===== Teks yang Ditampilkan

Warga yang kelebihan uang bisa menempatkan uangnya di bank dalam bentuk tabungan, giro, atau deposito. Sebagai imbalannya, bank akan memberikan bunga atau bagi hasil untuk bank syariah.
Sedangkan warga yang kekurangan uang, dengan syarat tertentu bisa meminjam dari bank. Untuk itu, bank akan mengenakan bunga atas pinjaman tersebut atau dikenakan biaya yang berlaku di bank syariah.
Bagi bank konvensional, selisih antara bunga yang dibayar peminjam ke bank dengan yang dibayarkan bank kepada penyimpan, akan menjadi keuntungan bank, setelah dipotong dengan biaya operasional bank.
Nah, dengan melihat fungsi intermediasi di atas, ternyata sejak negara kita terkena musibah pandemi, terjadi ketimpangan.
Bank tetap mengalami pertumbuhan dalam menerima simpanan masyarakat, namun agak seret dalam menyalurkan pinjaman kepada masyarakat.
Padahal, selama ini pendapatan terbesar bank berasal dari penerimaan bunga pinjaman. Tapi, itu bila kondisi lagi normal.
Adapun dalam kondisi pandemi, jelas terjadi ketidaknormalan. Buktinya, betapa banyak perusahaan yang terpaksa mem-PHK para pekerjanya.
Maka, bank tentu saja tidak mau ambil risiko jika masih memberikan kredit kepada dunia usaha. Takutnya, mau untung malah buntung gara-gara pengembalian kredit yang macet.
Akhirnya, bank memilih menggali pendapatan dari fee based income, yakni fee yang didapat dari nasabah yang melakukan berbagai transaksi.
Umpamanya, nasabah yang berbelanja suatu barang dan mentransfer uang ke rekening penjual yang kebetulan di bank yang berbeda, maka nasabah akan terkena biaya yang bagi bank menjadi fee.
Itulah makanya hampir semua bank berlomba-lomba memperbaiki performa teknologi informasinya, antara lain dengan menyediakan aplikasi yang membuat nasabah nyaman dalam bertransaksi.
Contoh fee based yang rutin diterima bank adalah biaya administrasi bulanan bagi para penabung yang dipotong secara otomatis dari saldo tabungan.
Itulah yang menyebabkan  tabungan nasabah yang bersaldo relatif rendah, lama-lama akan berkurang sendiri. Soalnya, bunga yang diterima nasabah lebih kecil dari potongan biaya administrasi bulanan.
Nah, yang dikhawatirkan, bank-bank kebablasan hanya mengembangkan fee based income, lalu melupakan fitrahnya untuk menggenjot penyaluran kredit.

==========

§ **Kegiatan**
Periksa apakah pernyataan (a), (b), dan (c) sesuai dengan teks tentang perbankan di atas, lalu jawab masing-masing dengan ya atau tidak beserta kutipan persis kata-kata teks yang menentukannya. (a) Sejak pandemi, bank tetap menerima lebih banyak simpanan tetapi lambat menyalurkan pinjaman. (b) Selama ini pendapatan terbesar bank berasal dari fee based income. (c) Biaya administrasi bulanan dipotong secara otomatis dari saldo tabungan. Item-item berikut tidak diperlukan.

===== Data

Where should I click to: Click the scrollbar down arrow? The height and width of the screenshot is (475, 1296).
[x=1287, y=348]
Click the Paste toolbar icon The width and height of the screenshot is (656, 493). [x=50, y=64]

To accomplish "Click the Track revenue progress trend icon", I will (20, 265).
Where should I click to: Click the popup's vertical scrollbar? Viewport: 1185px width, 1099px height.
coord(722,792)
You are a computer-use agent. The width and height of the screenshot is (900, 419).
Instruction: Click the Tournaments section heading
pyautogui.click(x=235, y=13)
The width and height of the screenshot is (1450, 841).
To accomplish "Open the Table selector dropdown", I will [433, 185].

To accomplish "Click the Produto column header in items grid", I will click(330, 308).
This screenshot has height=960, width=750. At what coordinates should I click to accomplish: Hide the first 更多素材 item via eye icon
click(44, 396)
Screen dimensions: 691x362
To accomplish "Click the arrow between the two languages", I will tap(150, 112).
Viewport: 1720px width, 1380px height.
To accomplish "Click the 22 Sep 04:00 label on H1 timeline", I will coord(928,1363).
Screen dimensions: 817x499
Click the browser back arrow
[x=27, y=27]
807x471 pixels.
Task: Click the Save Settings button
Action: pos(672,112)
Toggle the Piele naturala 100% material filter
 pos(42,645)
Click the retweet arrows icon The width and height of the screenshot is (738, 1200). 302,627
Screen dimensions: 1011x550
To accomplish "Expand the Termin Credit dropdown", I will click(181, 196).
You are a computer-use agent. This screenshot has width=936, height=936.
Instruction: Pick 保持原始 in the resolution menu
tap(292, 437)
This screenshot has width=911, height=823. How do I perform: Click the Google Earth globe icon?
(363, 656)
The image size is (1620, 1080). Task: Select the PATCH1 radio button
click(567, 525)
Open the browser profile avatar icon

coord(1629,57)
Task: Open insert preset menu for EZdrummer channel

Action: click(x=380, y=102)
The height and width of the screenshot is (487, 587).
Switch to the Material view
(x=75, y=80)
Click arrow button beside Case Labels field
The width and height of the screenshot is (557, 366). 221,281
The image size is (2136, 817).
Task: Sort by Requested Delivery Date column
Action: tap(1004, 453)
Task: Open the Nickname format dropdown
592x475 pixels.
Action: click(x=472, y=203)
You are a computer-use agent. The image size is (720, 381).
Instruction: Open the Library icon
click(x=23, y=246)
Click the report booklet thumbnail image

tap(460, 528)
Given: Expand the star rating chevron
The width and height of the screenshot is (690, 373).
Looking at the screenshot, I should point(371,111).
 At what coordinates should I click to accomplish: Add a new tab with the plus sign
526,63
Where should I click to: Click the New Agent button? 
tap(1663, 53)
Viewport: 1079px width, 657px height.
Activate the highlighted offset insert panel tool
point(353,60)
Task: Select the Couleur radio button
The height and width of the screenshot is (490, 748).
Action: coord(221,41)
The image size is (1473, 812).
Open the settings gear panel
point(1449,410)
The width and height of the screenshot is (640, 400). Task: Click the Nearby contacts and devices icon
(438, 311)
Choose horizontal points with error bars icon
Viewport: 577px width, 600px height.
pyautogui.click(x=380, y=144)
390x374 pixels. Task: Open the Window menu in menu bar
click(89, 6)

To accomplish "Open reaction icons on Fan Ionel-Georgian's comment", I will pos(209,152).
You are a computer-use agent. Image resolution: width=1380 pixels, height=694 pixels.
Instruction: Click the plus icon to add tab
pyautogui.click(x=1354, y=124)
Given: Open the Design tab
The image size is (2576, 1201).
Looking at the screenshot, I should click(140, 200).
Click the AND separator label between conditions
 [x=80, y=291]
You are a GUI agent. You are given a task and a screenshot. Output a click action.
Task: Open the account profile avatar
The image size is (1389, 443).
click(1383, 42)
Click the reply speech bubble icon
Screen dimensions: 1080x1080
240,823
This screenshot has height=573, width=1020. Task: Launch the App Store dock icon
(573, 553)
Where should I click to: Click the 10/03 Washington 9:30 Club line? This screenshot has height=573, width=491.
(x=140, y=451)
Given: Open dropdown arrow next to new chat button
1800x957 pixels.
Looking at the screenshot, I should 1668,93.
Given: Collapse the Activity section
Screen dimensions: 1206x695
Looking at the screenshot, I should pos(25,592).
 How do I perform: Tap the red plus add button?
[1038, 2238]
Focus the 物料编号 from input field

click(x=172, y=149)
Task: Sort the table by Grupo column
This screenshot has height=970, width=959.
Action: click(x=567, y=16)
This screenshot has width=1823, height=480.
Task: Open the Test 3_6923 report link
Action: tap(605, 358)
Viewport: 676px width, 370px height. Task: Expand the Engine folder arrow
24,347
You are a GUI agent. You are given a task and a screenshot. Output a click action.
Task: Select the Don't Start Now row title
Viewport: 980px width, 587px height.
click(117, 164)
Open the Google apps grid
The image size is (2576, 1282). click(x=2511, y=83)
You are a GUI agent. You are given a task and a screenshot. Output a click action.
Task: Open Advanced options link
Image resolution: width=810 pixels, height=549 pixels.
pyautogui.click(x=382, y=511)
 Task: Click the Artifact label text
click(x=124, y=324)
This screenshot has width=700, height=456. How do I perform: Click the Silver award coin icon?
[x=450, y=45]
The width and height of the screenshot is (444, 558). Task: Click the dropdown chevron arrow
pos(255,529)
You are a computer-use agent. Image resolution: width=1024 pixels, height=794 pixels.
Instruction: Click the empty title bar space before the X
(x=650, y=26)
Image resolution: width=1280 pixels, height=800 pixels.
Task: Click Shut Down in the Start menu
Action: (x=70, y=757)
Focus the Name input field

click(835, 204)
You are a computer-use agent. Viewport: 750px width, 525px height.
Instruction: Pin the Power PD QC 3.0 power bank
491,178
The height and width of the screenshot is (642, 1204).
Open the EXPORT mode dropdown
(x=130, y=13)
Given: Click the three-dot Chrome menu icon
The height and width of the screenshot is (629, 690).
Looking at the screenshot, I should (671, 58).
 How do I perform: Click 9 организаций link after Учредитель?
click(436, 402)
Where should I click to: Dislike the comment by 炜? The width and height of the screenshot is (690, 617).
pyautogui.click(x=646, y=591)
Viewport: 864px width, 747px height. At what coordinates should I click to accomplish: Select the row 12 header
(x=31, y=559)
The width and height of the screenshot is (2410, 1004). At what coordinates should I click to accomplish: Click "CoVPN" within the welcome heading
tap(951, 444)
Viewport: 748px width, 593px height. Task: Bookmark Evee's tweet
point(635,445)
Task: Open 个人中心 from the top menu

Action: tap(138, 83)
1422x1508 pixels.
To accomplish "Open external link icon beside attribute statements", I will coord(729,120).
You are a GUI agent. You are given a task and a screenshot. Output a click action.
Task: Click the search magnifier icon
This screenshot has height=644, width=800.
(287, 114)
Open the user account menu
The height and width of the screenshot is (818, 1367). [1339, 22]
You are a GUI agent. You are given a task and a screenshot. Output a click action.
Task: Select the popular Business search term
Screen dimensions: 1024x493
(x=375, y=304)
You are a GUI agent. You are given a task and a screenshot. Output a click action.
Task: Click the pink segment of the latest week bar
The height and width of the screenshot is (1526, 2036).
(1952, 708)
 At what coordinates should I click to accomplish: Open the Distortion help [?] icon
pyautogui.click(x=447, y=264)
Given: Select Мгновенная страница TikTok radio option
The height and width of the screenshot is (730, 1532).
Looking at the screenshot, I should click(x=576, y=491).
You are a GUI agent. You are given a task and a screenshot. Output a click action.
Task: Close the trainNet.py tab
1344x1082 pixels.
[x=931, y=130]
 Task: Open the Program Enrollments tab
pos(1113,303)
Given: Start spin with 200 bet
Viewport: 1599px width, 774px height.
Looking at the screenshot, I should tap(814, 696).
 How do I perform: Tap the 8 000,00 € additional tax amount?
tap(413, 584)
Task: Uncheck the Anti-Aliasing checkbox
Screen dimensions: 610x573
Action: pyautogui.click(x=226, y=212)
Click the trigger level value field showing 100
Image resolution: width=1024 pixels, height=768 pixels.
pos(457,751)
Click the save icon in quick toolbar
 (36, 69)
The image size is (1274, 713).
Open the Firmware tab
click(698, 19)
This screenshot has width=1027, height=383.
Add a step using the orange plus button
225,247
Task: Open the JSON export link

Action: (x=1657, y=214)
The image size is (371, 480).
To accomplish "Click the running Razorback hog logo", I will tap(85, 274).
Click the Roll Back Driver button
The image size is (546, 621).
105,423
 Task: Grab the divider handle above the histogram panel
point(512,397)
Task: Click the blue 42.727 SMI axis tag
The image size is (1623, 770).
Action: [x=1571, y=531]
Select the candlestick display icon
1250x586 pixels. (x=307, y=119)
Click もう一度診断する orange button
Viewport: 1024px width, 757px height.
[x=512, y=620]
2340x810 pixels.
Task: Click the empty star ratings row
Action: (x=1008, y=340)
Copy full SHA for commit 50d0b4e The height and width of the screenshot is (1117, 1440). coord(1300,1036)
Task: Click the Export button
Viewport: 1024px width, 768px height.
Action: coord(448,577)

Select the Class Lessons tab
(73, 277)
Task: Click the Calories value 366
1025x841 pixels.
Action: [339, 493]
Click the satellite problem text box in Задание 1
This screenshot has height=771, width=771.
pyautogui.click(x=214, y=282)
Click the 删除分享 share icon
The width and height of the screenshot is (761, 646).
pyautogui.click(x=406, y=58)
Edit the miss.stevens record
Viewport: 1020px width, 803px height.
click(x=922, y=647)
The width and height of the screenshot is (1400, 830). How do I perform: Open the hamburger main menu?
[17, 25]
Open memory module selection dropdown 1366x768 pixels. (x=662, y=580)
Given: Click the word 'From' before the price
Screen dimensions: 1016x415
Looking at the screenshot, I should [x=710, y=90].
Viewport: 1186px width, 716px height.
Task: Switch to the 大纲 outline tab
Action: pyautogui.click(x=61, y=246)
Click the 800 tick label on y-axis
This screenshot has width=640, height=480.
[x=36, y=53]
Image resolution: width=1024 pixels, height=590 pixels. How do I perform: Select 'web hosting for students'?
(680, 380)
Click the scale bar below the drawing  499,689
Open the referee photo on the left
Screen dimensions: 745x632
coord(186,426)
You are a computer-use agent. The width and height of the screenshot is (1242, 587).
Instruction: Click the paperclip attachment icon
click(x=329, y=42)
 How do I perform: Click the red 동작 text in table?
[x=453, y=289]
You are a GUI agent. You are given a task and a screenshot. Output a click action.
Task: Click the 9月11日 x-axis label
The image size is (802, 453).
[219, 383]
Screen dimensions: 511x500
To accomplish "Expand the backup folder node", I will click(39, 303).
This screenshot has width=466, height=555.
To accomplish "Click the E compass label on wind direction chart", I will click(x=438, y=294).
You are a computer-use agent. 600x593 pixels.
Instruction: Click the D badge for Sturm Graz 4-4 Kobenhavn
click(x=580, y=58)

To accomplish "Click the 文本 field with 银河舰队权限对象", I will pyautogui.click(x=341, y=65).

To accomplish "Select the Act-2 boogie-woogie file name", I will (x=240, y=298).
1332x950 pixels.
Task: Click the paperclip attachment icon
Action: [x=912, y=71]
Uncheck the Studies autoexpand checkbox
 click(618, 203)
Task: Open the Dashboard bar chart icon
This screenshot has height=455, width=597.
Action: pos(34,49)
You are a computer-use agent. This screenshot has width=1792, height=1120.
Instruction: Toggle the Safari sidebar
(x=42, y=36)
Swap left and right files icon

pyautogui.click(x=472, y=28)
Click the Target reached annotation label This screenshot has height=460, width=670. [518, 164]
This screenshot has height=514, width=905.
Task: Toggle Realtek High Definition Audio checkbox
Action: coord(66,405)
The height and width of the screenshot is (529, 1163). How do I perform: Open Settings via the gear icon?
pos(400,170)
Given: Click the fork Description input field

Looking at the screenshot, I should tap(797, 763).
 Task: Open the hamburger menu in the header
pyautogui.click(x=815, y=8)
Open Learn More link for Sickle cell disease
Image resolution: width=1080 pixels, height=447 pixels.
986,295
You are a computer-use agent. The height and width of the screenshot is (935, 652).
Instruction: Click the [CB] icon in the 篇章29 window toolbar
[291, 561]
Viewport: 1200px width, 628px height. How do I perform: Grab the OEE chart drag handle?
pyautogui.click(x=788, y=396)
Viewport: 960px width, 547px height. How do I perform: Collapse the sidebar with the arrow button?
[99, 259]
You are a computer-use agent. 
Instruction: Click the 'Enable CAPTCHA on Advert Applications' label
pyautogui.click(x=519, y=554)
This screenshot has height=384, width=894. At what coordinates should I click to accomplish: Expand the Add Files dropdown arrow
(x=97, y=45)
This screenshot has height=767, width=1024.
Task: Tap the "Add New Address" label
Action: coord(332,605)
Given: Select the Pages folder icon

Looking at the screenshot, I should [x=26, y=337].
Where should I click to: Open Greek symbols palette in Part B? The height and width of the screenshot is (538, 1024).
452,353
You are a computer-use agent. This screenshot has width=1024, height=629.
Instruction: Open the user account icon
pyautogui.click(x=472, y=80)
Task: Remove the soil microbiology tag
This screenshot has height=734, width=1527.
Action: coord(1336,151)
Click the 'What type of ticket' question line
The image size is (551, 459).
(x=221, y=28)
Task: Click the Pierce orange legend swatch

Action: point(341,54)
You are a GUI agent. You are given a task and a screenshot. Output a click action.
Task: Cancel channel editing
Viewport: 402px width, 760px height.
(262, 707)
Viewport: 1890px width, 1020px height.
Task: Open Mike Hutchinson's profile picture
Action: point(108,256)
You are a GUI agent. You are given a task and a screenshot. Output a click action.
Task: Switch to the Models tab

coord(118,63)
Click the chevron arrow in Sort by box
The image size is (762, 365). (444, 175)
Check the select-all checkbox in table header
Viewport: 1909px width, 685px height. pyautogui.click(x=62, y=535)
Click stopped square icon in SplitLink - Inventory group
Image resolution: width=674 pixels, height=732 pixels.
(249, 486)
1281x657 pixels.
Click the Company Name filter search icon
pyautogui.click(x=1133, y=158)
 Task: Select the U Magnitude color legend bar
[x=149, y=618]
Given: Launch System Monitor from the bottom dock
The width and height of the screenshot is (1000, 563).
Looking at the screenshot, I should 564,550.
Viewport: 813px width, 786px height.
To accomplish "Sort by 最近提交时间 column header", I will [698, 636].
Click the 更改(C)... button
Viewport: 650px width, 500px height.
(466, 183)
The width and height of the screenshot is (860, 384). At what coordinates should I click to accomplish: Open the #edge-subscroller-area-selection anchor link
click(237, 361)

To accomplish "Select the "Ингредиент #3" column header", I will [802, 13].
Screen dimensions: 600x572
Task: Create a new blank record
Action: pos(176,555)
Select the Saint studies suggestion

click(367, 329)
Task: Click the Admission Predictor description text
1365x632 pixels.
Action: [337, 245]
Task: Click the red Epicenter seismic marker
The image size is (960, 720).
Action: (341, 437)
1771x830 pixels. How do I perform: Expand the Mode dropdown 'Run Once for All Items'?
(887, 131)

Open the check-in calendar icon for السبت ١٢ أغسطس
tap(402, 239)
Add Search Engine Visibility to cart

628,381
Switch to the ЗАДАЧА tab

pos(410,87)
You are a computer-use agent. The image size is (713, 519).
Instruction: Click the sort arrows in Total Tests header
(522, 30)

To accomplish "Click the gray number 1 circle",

==========

§ **Jawaban Akhir**
(a) Ya: "Bank tetap mengalami pertumbuhan dalam menerima simpanan masyarakat, namun agak seret dalam menyalurkan pinjaman kepada masyarakat."
(b) Tidak: "selama ini pendapatan terbesar bank berasal dari penerimaan bunga pinjaman."
(c) Ya: "biaya administrasi bulanan bagi para penabung yang dipotong secara otomatis dari saldo tabungan."